Superintendent Basora said that tickets for a Friday night theater performance of August Wilson’s “Two Trains Running” at Arena Stage have been paid for by a donation from Miguel’s Tacos food truck, which gives 50 percent of its Wednesday sales to the school district. Owner Miguel Espinoza is married to the district’s director of advancement and community relations, Dawn Boyer.
• In wake of the re-establishment last spring of the inactive United Student Society — a middle and high school group that until about 10 years ago had promoted engagement around issues of diversity, particularly race — the board agreed to the creation of the supplemental position of United Student Society advisor, with an annual compensation of $590–$656. The board approved a one-year term as USS advisor for McKinney English teacher Jaime Adoff at $656.
• Superintendent Basora recommended that new federal Title IV grant money be used to finance two reading tutor positions at Mills Lawn previously funded through the Title I program, which Congress has dramatically cut. The board approved John Gudgel as an MLS Title IV paraprofessional tutor for one hour a day, five days a week, and Kelli Lewis at six hours a day, two days a week, both at $15.35 an hour and effective Oct. 2.

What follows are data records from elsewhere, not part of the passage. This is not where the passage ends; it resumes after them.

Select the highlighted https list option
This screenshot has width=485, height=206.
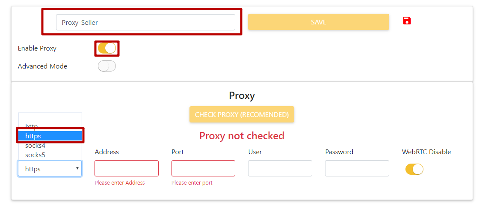50,136
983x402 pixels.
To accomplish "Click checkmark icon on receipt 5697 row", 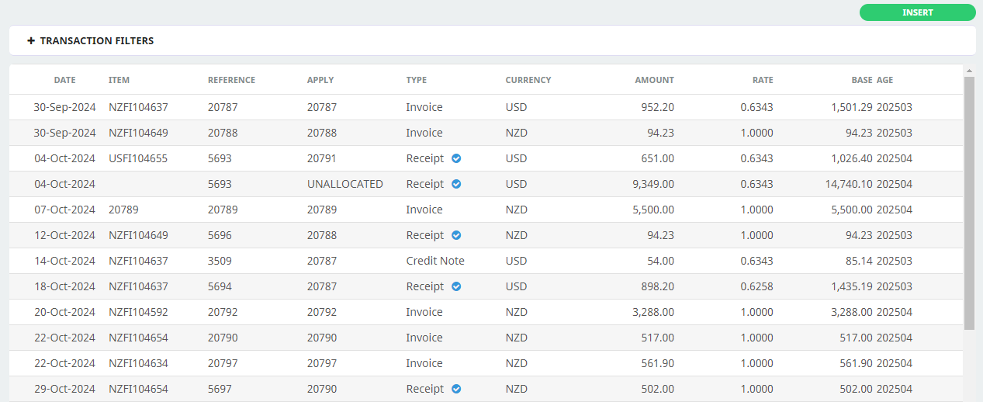I will point(456,389).
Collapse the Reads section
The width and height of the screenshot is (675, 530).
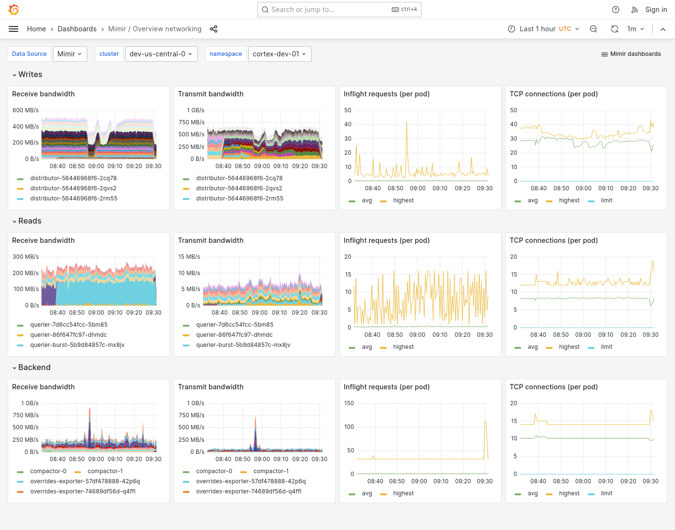[x=27, y=221]
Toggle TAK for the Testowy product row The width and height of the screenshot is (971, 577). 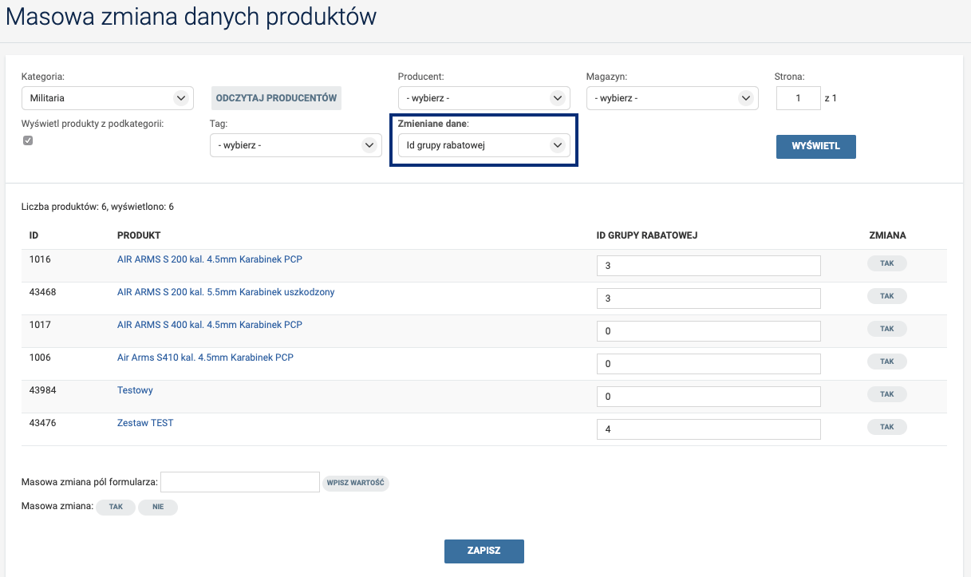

Title IV, part of the Every Student Succeeds Act, signed into law in December 2015, authorizes block grants in three broadly defined areas: providing students with a well-rounded education; supporting safe and healthy students; and supporting the effective use of technology.
An 18.5 percent — $20,000 — reduction in Title I funding this school year forced Mills Lawn to cut its Reading Center staffing from a typical team of three or four people to a reading specialist teacher and an aide. The Title IV money helps fill in the gap.
• Board member Steve Conn announced that District Superintendent Basora was one of three superintendents in the state to receive this year’s Buckeye Association Award for School Administrators. The honor includes paid participation in the spring Global Leadership Summit, which brings together students and administrators from around the world. This spring’s summit will be in Berlin, Germany, Basora said.